PARTENARIAT RDC–USA : MUKOKO SAMBA DISSIPE LES ZONES D’OMBRE ET MOBILISE LE SECTEUR PRIVÉ

Kinshasa, le 3 juin 2026 – Le partenariat stratégique conclu entre la République démocratique du Congo et les États-Unis ne se résume pas à un simple accord minier. C’est le message qu’a voulu faire passer le Vice-Premier ministre de l’Économie nationale, Daniel Mukoko Samba, lors de son intervention devant les membres du réseau Makutano, réunis à Kinshasa pour échanger sur les opportunités qu’offre ce nouvel accord signé le 4 décembre 2025 à Washington.

Face aux interrogations exprimées par une partie du secteur privé, le ministre a tenu à clarifier la nature du texte. Selon lui, l’accord ne comporte « ni clause secrète ni annexe cachée » et s’inscrit dans une vision de long terme destinée à renforcer la coopération économique entre les deux pays.

« Ce n’est pas un accord de troc. Ce n’est pas un simple deal minier. C’est un véritable partenariat stratégique », a-t-il insisté, rejetant les interprétations réductrices qui limiteraient le texte à l’accès des États-Unis aux minerais critiques congolais.

Pour le gouvernement, l’enjeu principal consiste à utiliser cette coopération comme levier de transformation économique. Au-delà de l’exploitation minière, l’accord prévoit des mécanismes destinés à soutenir les infrastructures, l’énergie, la formation, la gouvernance et la transformation locale des ressources naturelles.

Daniel Mukoko Samba a notamment révélé que la RDC a déjà soumis aux partenaires américains une liste de 52 projets stratégiques considérés comme prioritaires pour le développement du pays. Ces projets concernent aussi bien les infrastructures de transport que l’industrie, l’énergie ou encore le développement du capital humain.

Parmi les projets identifiés figurent notamment le complexe hydroélectrique Grand Inga, le projet MIFOR dans la Grande Orientale, les grandes écoles polytechniques ainsi que plusieurs corridors logistiques destinés à améliorer la connectivité économique du pays.

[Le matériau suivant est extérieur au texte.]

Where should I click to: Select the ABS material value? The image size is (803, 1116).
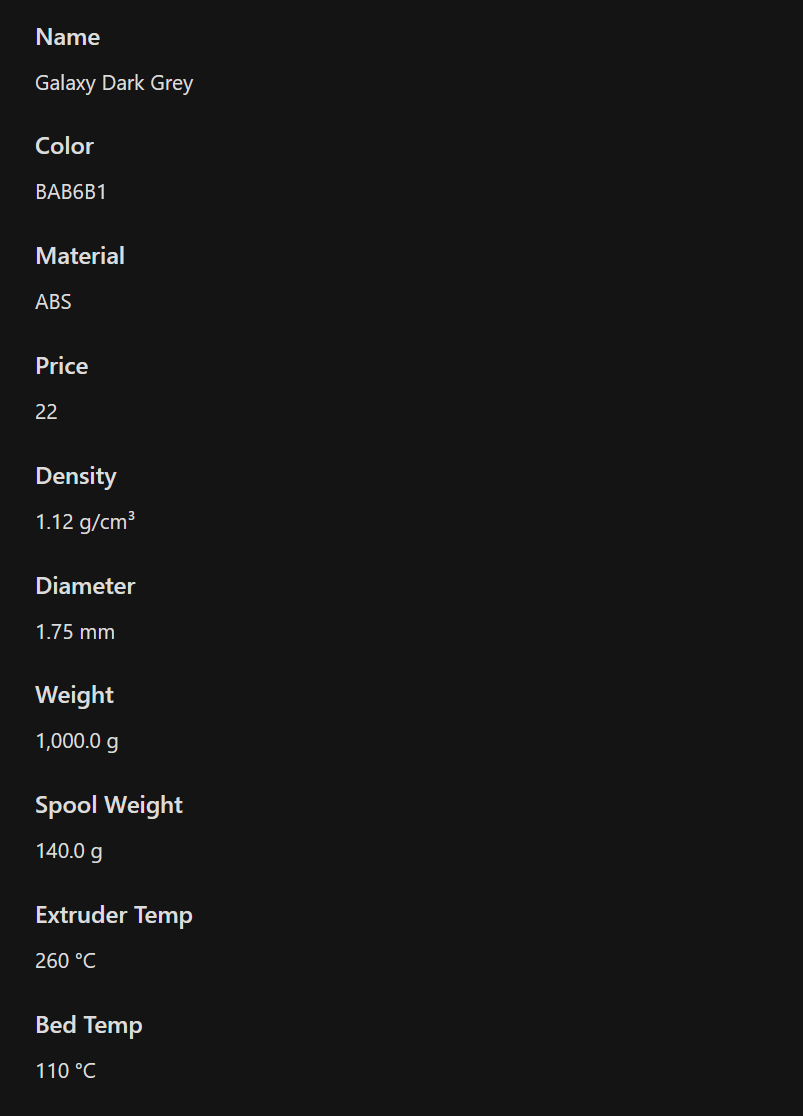click(x=53, y=302)
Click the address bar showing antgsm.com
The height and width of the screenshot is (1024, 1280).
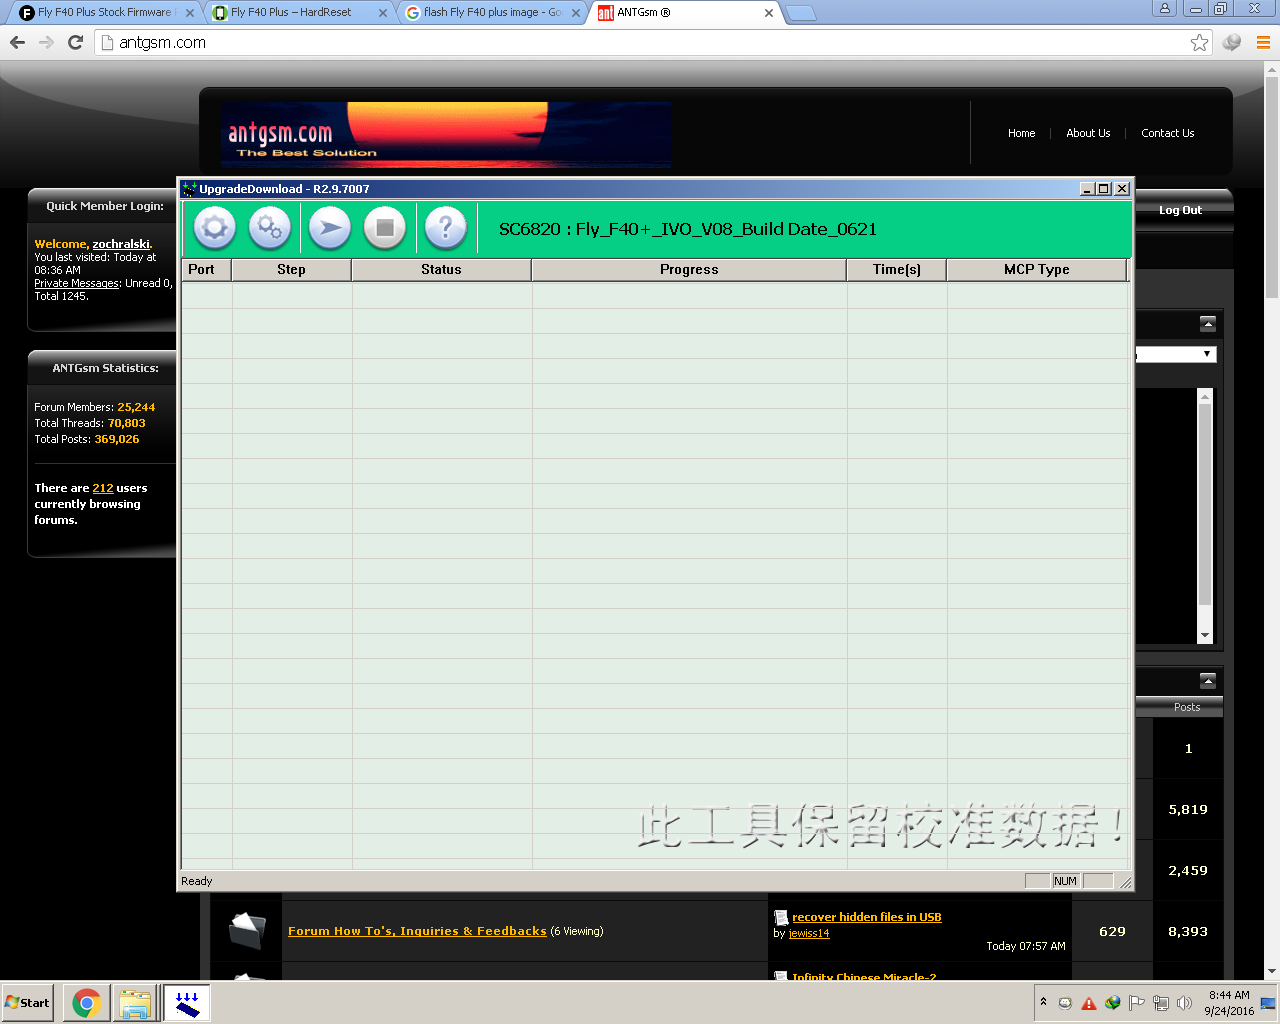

Le corridor de Lobito apparaît d’ailleurs comme l’un des premiers projets susceptibles de produire des effets concrets. Pour le Vice-Premier ministre, cette infrastructure ne doit pas être perçue comme un simple axe d’exportation des minerais vers les marchés internationaux, mais comme une véritable plateforme de développement économique.

La modernisation des infrastructures ferroviaires et logistiques associées au corridor devrait, selon lui, créer des opportunités importantes pour les entreprises congolaises dans les secteurs de la construction, du transport, des services et de l’industrie.

Le ministre a également rappelé que les projets miniers concernés par l’accord restent soumis aux lois de la République et au Code minier congolais. Les investisseurs américains bénéficient certes d’un droit de première offre sur certains actifs stratégiques identifiés par l’État, mais aucune attribution automatique n’est prévue. Chaque projet devra faire l’objet de négociations spécifiques dans le respect de la législation nationale.

Enfin, Daniel Mukoko Samba a lancé un appel à l’appropriation de cet accord par les acteurs économiques congolais. Pour lui, les bénéfices du partenariat dépendront avant tout de la capacité du pays à définir ses propres priorités et à construire une vision commune entre le secteur public et le secteur privé.

« Ce ne sont pas les Américains qui feront notre part », a-t-il déclaré, estimant que la réussite du partenariat repose d’abord sur la mobilisation des Congolais eux-mêmes.

A travers cet accord, le gouvernement espère accélérer l’industrialisation du pays, renforcer sa position dans les chaînes de valeur mondiales et transformer ses ressources stratégiques en moteur de croissance durable.